Setzt man die Auswirkungen der Sommerzeit auf geographische Veränderungen um, so bedeutet das, dass man im Frühjahr von Frankfurt plötzlich nach Marokko gebracht wird (und im Herbst ebenso unmittelbar wieder zurück), ohne Zeitzone und Klima zu verlassen – mit all den damit verbundenen Anpassungsproblemen.[7]Fernreisen zu Zielen mit stark unterschiedlichen Sonnenzeiten, insbesondere zwischen der Süd- und Nordhalbkugel der Erde, wirken sich stark auf die menschliche Psyche (z.B. auf Depressionen) aus. Die Sommerzeitumstellung, so interpretieren Thomas Kantermann et al. ihre Ergebnisse, scheint große Schwierigkeiten in der saisonalen Anpassung des Menschen mit sich zu bringen. Wie auch andere Lebewesen sind Menschen saisonal beeinflusst. Diese jahreszeitliche Gebundenheit ist in den industrialisierten Ländern in den letzten 60 Jahren aber stark zurückgegangen, wobei der Hauptgrund dafür wahrscheinlich darin besteht, dass sich der Mensch zunehmend von den natürlichen Zeitgebern (allen voran dem Tageslicht) abschirmt. Und die Umstellung auf die Sommerzeit ist wahrscheinlich ein zusätzlicher Faktor, der das menschliche Leben von den Jahreszeiten entfernt. Welche Auswirkungen sich aus der Zeitumstellung auf die Gesundheit der Menschen ergeben, kann derzeit, so Roenneberg, noch nicht ernsthaft abgeschätzt werden, die Ergebnisse der Untersuchung zeigen aber, dass das Problem ernst genommen werden sollte.

Anmerkungen

Anmerkungen
1 Thomas Kantermann, Myriam Juda, Martha Merrow & Till Roenneberg: The Human Circadian Clock´s Seasonal Adjustment Is Disrupted by Daylight Saving Time.

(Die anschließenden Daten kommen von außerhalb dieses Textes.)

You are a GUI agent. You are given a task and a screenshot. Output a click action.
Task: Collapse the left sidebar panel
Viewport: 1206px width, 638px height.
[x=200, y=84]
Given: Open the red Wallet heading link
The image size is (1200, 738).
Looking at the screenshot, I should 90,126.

In: Current Biology 17, 1-5, 2007.      
Bei der Bewertung der Auswirkungen der Zeitumstellung sind Faktoren wie der chronobiologische Genotyp, Geschlecht, Alter und Lichtexposition zu berücksichtigen. Für die Studie von Thomas Kantermann et a.. wurde deshalb ein Test zur Bestimung des Chronotyps entwickelt, der Munich Chrono Type Questionnaire (MCTQ).
2 Die befragten Personen lebten alle in Zentraleuropa. DIe Befragung diente auch der Validierung des MCTQ /Munich Chrono Type Questionnaire).

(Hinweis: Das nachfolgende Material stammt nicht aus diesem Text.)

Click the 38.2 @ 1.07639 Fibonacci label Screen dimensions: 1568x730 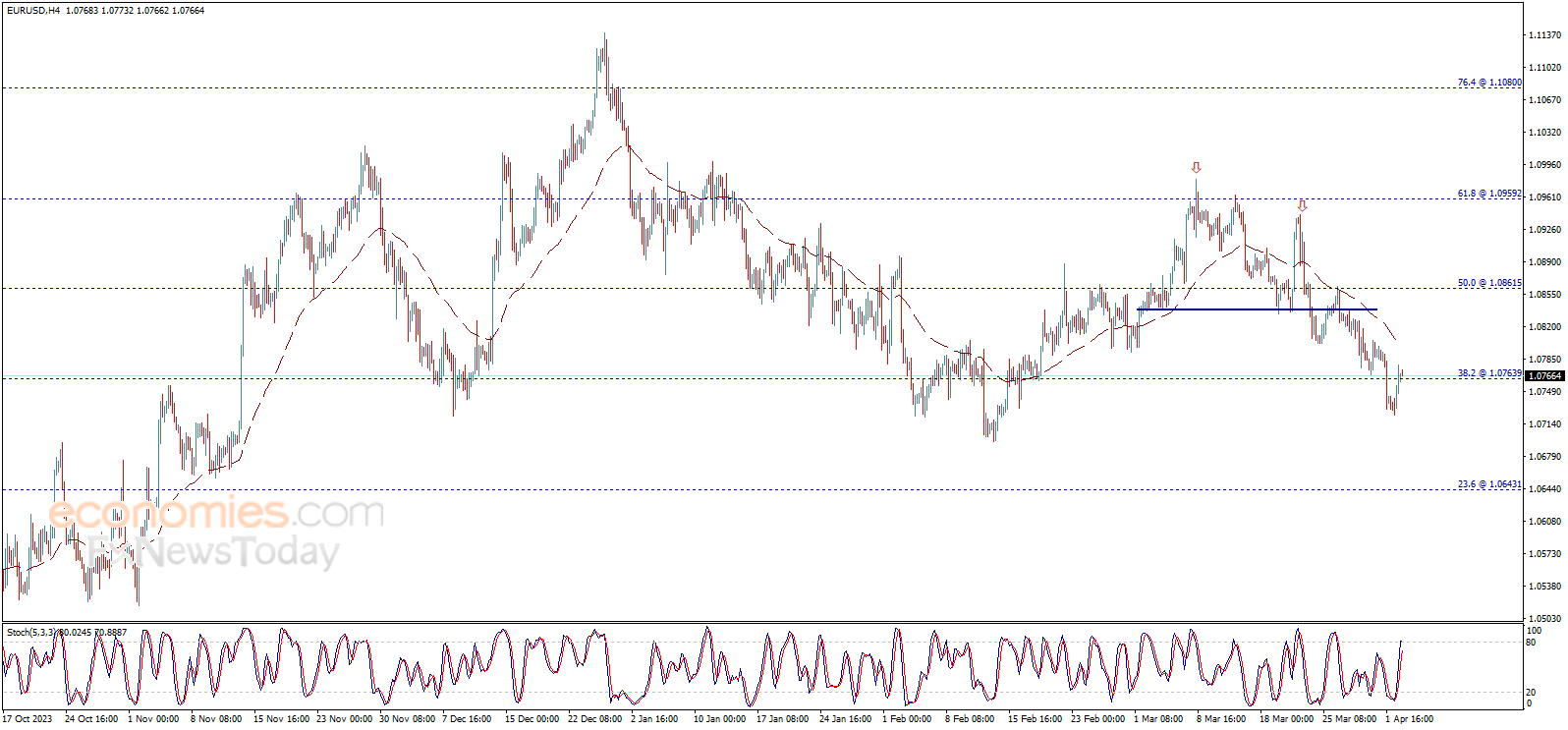1488,373
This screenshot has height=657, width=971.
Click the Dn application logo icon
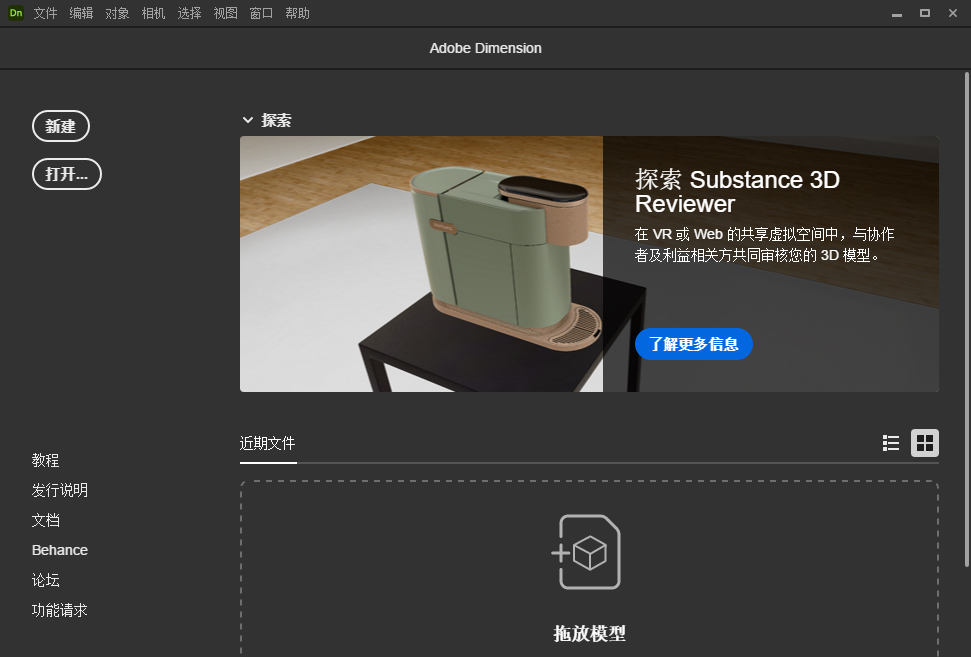click(x=15, y=13)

3 Die MCTQ-Befragung (Befragung mit Hilfe des Munich Chrono Type Questionnaire) ergab, dass der Wechsel zur Sommerzeit keine signifikante Veränderung im “Schlaftiming” mit sich bringt, wohingegen die Rückumstellung auf die Winterzeit mit großer Verzögerung erfolgt. Nach eigenen Angaben verändert sich die Schlafdauer signifikant über die Jahreszeiten (um ungefähr 20 Minuten).
4 Den meisten Menschen machen auch Flüge nach Westen (“mit der Zeit”) weniger Probleme (Jetlag) als Flüge nach Osten.

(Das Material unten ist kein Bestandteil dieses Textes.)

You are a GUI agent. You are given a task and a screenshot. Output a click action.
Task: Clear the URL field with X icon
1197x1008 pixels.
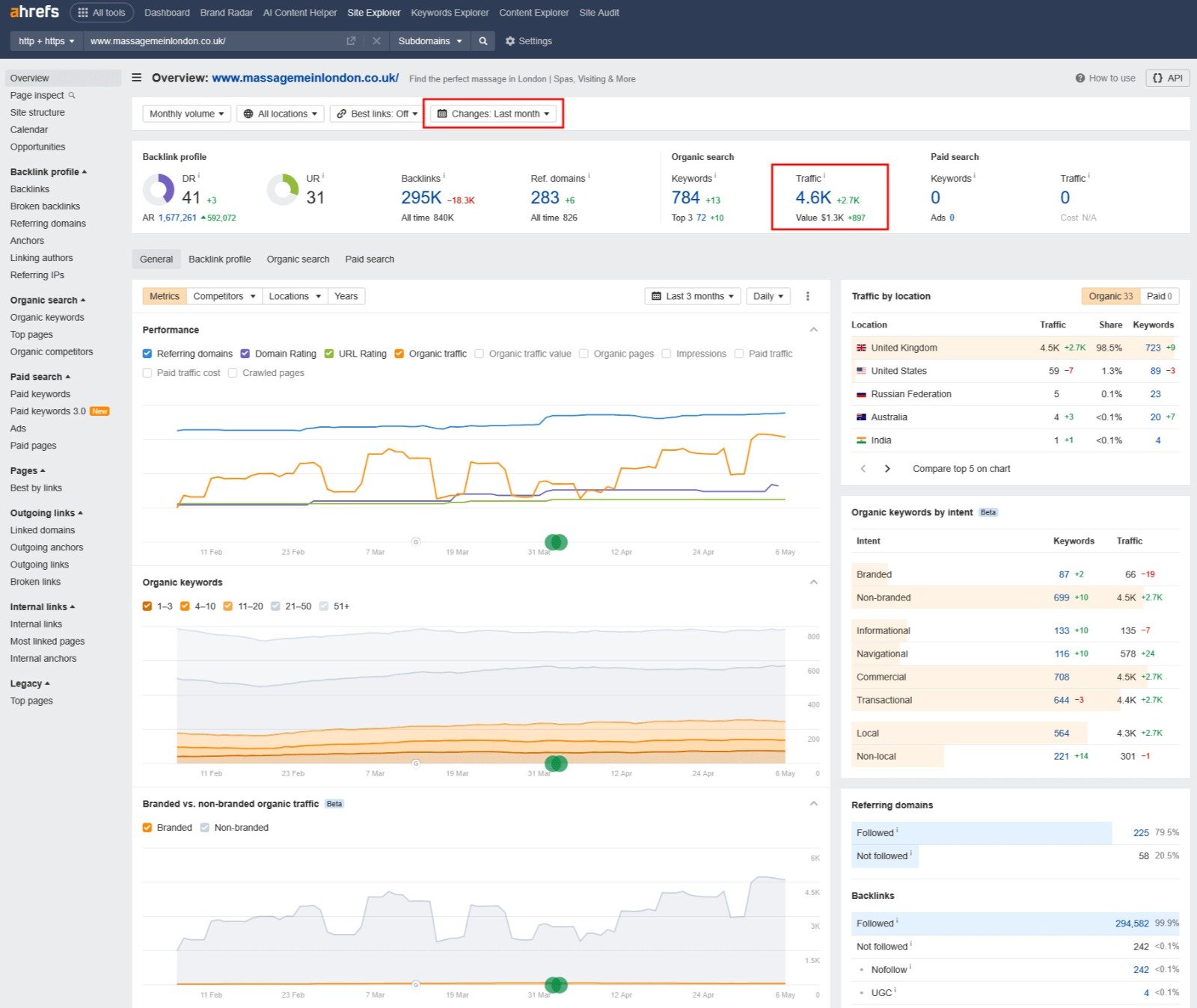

5 In der Untersuchung werden nur die Ergebnisse der frühen (Lerchen) und späten Chrontypen (Eulen) berücksichtigt (die “Mischtypen” liegen erwartungsgemäß zwischen den Ergebnissen von Eulen und Lerchen), zudem konzentrieren sie sich vor allem auf die freien Tage, die weniger sozial beeinflusst sind.
6 Thomas Kantermann et al. schreiben dazu: “Our data indicate that the human circadian system does not adjust to DST (daylight saving time) and that the seasonal adaptation to the changing photoperiods is disrupted by the introduction of summer time. This disruption may extend to other aspects of seasonal biology in humans.”
7 Fernreisen zu Zielen mit stark unterschiedlichen Sonnenzeiten, insbesondere zwischen der Süd- und Nordhalbkugel der Erde, wirken sich stark auf die menschliche Psyche (z.B. auf Depressionen) aus.